Carbon Footprint of Fruits and Veggies

Once upon a time I thought that simply purchasing anything and everything organic was the greenest option. I went about my merry way in the organic produce section and slept well at night. But last year I took a closer look after realizing that the organic apple in my hand had traveled to Maryland all the way from New Zealand. I remember looking around at the bananas, pineapples and watermelon and thinking to myself, "I have never even seen a banana on a tree. Do pineapples grow on trees or in the ground? Surely the ground, right? Oh man...there is no way eating watermelon in the middle of winter is sustainable!"

Yes, fertilizer is the enemy of the oceans but there is a lot more to keeping the carbon footprint of the crops you consume at a minimum. Brendan Borrell for Slate's Green Lantern, addressed this very dilemma in Tuesday's post Sustainable Salads:

"...Certain crops require loads of phosphate fertilizer, for example, which is mined from the ground and can eventually cause stream-choking algal growth. Other fruits and veggies are grown with heavy doses of pesticides, fungicides, and other chemicals that can pollute waterways and cause reproductive problems in animals. So how do you know which crops are best to eat? Here's the Lantern's rule of thumb: Try to keep your more extravagant fruit cravings in check, but don't sweat the low-impact calories that come with your carbs.

As it turns out, it's not hard to find digestible data on the use of fertilizers. The United Nations Food and Agriculture Organization offers a handy list of various crops and their associated fertilizer loads. Bananas consume the most by a very large margin, requiring a whopping 427 pounds of nitrogen, phosphate, and potash fertilizer per acre of cultivation. Sugar beets and citrus crops are next, followed by vegetables, tubers, and grains. Peas and beans require just 35 pounds per acre, in part because they have capacity to absorb nitrogen from the air. In short, eat more beans.

...What does all this fancy number-crunching mean? Considering that about one-third of greenhouse gases (PDF) emitted from agriculture in the United States come from fertilizers and pesticides, identifying low-impact crops can be at least as important as sourcing your foods locally.
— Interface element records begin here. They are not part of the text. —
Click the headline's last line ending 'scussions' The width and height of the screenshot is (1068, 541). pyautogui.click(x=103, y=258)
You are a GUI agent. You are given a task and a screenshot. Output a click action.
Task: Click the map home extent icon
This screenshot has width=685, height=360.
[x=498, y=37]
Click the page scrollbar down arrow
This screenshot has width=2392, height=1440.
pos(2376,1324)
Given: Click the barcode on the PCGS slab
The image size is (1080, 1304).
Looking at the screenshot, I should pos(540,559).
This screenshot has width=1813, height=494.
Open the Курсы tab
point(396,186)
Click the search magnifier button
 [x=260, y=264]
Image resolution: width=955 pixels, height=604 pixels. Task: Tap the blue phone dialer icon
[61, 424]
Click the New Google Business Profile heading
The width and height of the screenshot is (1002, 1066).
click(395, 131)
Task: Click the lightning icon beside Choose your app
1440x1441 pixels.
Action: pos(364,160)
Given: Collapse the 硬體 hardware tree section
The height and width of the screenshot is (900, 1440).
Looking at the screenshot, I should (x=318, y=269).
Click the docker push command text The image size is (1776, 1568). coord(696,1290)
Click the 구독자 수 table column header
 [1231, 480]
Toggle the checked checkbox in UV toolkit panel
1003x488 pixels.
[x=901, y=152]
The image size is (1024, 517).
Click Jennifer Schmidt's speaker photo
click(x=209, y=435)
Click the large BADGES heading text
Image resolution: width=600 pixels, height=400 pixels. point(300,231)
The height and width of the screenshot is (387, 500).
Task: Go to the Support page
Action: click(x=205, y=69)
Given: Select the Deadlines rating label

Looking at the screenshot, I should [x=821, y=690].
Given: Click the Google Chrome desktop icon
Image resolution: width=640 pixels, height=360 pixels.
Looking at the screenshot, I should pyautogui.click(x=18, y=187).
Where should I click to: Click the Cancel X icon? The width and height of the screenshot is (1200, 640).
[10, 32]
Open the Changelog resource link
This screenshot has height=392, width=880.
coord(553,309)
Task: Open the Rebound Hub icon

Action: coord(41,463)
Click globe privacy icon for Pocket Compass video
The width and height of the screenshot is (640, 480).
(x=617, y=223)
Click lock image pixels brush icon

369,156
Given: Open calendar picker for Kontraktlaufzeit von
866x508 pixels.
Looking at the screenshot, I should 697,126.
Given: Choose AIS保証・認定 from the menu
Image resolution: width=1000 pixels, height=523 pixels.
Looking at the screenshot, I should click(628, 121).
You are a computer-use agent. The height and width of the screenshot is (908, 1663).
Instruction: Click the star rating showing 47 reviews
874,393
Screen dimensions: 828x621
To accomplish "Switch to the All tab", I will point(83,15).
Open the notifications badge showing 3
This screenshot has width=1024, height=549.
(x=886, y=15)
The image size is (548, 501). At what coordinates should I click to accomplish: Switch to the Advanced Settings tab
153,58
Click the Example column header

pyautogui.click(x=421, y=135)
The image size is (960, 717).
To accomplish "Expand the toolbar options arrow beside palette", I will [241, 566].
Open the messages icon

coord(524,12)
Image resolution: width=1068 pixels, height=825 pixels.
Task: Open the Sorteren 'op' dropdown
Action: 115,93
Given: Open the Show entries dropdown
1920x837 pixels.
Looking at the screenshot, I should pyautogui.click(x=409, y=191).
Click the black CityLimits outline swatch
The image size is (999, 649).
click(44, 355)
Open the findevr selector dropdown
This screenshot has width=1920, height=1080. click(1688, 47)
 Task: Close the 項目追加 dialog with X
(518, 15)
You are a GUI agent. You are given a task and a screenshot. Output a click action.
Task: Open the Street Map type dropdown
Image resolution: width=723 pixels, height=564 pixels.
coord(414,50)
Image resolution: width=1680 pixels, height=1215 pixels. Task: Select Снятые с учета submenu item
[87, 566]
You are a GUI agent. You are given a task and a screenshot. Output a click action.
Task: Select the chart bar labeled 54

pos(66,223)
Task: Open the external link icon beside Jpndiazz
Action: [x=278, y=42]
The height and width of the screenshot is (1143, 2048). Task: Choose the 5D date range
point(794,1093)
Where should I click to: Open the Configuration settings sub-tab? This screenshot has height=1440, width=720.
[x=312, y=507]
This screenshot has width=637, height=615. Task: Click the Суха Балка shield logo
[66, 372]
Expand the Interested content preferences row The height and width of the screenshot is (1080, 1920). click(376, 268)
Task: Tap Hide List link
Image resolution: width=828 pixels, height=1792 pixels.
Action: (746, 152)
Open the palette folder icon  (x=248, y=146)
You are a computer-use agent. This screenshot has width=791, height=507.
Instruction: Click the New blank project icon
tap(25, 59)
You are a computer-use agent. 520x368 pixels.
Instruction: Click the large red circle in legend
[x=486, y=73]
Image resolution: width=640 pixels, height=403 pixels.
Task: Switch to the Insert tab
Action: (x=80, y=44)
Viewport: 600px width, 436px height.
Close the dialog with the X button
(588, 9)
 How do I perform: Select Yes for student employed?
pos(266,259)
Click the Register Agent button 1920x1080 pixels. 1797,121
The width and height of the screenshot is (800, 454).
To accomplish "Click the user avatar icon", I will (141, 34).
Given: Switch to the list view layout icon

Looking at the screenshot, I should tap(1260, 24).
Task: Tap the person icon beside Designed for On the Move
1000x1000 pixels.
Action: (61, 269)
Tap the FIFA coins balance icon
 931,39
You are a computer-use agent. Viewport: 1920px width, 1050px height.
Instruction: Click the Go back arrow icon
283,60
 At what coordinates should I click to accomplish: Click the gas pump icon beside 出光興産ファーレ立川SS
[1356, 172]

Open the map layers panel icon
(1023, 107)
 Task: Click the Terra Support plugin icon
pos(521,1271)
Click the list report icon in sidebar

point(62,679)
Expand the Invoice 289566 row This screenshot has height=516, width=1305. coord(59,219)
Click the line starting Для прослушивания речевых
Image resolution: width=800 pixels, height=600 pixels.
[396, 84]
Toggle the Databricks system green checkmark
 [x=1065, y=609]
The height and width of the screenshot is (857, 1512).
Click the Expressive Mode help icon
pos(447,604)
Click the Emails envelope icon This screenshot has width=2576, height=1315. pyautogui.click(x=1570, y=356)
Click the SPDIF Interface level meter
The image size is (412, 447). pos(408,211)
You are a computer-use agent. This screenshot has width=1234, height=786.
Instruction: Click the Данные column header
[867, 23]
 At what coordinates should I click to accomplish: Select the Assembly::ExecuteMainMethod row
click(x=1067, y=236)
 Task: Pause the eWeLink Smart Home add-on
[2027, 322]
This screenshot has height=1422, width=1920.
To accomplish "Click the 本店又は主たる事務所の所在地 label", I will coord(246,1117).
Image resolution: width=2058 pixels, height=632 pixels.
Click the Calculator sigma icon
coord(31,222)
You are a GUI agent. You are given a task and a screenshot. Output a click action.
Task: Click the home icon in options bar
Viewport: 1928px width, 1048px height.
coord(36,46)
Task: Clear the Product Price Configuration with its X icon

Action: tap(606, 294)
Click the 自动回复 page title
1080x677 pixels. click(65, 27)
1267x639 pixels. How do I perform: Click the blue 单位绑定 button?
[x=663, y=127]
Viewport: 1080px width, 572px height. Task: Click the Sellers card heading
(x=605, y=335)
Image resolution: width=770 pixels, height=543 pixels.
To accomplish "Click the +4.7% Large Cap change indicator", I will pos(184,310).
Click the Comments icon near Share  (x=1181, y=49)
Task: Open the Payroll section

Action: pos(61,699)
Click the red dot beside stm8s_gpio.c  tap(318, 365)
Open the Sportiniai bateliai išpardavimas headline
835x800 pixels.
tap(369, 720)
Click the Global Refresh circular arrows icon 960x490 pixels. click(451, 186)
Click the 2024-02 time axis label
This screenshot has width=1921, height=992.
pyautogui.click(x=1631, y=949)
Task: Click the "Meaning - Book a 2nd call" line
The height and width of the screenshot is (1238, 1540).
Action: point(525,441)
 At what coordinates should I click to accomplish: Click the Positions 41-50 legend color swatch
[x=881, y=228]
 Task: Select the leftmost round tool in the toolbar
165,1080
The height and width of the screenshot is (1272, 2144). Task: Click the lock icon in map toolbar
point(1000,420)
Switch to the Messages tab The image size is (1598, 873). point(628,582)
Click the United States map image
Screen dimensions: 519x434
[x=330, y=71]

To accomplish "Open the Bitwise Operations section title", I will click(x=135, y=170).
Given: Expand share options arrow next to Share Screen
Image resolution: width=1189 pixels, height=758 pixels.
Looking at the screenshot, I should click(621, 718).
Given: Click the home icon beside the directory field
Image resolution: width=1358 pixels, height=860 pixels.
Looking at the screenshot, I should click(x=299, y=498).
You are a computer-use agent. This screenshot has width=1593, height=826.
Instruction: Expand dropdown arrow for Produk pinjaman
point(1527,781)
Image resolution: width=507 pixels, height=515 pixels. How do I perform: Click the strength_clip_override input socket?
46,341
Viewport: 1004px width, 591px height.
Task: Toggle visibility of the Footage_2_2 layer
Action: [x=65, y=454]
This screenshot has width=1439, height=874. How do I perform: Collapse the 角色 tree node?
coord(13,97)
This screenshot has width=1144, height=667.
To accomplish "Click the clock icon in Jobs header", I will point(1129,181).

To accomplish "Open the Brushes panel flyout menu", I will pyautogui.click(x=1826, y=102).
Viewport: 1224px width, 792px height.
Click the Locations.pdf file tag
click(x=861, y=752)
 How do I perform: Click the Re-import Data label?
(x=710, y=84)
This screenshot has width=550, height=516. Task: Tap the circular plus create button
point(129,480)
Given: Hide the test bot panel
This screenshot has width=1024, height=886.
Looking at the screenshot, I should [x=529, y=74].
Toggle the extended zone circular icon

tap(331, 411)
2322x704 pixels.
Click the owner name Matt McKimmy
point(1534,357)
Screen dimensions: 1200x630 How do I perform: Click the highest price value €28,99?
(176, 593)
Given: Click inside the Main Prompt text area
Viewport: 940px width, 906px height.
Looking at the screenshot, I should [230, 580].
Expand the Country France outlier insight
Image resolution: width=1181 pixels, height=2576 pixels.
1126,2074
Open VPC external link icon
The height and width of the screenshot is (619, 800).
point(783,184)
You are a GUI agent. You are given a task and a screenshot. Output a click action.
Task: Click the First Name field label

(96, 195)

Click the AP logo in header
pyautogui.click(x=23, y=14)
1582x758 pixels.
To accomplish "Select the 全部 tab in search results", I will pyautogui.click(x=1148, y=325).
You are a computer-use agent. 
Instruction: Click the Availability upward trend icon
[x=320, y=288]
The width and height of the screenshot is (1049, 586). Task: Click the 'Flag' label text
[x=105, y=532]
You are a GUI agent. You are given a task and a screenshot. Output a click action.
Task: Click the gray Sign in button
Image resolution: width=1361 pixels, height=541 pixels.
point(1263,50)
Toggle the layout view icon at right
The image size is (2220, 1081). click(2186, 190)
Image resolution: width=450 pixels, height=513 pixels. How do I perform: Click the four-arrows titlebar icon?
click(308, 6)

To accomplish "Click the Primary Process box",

For instance, switching from strawberries to oranges in your fruit salad cuts pesticide use by half and fertilizer use by a factor of 10. For those who can't do without their berries, your best bet may be to buy from a truly sustainable source that avoids the worst pesticides, sticks to manure and other organic fertilizers, and prevents excess nutrients from flowing into waterways. Major organic growers like Cascadian Farms and others provide limited information about their agricultural practices on their Web sites.

What about organic versus conventional produce? When it comes to dietary staples like corn, wheat, and rice, the choice isn't so clear. David Pimentel of Cornell has estimated that it takes about 30 percent less energy to grow organic soy and corn than it does to grow the conventional kind. On the other hand, organic doubters, including the father of the Green Revolution, Norman Borlaug, have suggested that the spread of fertilizer and pesticide-free agriculture would result in more land being cleared for crops to match today's conventional yields, a view that has been supported by a British government report. The USDA has just started surveying some organic crops, and we'll have to wait until all the data is in to issue a final verdict on that front. As for fruits and vegetables, going organic is the eco-friendly choice. The switch will reduce your impact on the soil and water and won't require a vast expansion of the agricultural footprint.

For all this, one of the simplest ways to ballpark the impact of a conventionally grown fruit or vegetable is to glance at its price. The trick doesn't always work, but, in general, the cheaper one probably required less fertilizer, pesticide, land, and energy."

As always, I fall back to the same advice: Buy local, in season produce *when possible. This is going to be a long winter, huh?

*** I emphasize "when possible" because everything here on JustSaying is a suggestion - encouragement in an eco-conscious direction only. Nothing changes overnight and not even yours truly can live here in America without giving in to the convenient option now and then. Just remember: a little bit goes a long way and do the best you can for yourself, your family and your environment and know that any effort whatsoever makes a difference.